Si la loyauté de M. Bedard semble déplaire à M. Papineau, sa logique, ou son bon sens politique, ne lui plaît pas davantage. Il se montre d’abord étonné que M. Bedard trouve notre constitution bonne, modelée sur celle de l’Angleterre, sans craindre d’étonner lui-même tout le monde, en la voulant faire passer pour mauvaise et très mauvaise, après l’avoir proclamée heureuse et excellente deux fois au moins solennellement, et cela du ton le plus enthousiaste et le plus tranchant. « Cette constitution, continue-t-il, peut être bonne pour un état indépendant, mais non pour une colonie. L’idée d’avoir voulu créer une aristocratie au milieu des forêts[1] ; de pressurer une population pauvre pour faire nager dans le luxe quelques hommes[2] dans un pays nouveau[3], dont les ressources sont si peu développées, est une idée bizarre… Ici, où le conseil législatif dépend des faveurs de la couronne, est composé d’une aristocratie mendiante, c’est un fatal essai

  1. L’Angleterre n’a pas créé une aristocratie dans ce pays ; elle en a trouvé une toute créée, non au milieu des forêts, mais dans des châteaux, ou des manoirs seigneuriaux.

> _À faire_:
**A.** Dans l'extrait de page, pour quel type d'État M. Papineau estime-t-il que la constitution peut être bonne ?
**B.** Transforme toutes les lignes du relevé ci-dessous en liste numérotée, sans les lignes vides.

> _Relevés extraits_:
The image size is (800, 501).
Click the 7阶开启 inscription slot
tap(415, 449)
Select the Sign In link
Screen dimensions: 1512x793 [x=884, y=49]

> _Corrigé_:
**A.** Pour un état indépendant, mais non pour une colonie.

**B.**
1. The image size is (800, 501).
2. Click the 7阶开启 inscription slot
3. tap(415, 449)
4. Select the Sign In link
5. Screen dimensions: 1512x793 [x=884, y=49]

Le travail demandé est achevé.